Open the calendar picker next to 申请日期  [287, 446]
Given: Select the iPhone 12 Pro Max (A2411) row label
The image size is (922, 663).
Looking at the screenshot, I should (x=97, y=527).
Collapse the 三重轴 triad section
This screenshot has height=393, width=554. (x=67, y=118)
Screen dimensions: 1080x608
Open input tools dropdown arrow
____
__Written instruction__. Rewrite the items above as a numbered list, leaving out any blank lines.

__Correct output__.
1. Open the calendar picker next to 申请日期  [287, 446]
2. Given: Select the iPhone 12 Pro Max (A2411) row label
3. The image size is (922, 663).
4. Looking at the screenshot, I should (x=97, y=527).
5. Collapse the 三重轴 triad section
6. This screenshot has height=393, width=554. (x=67, y=118)
7. Screen dimensions: 1080x608
8. Open input tools dropdown arrow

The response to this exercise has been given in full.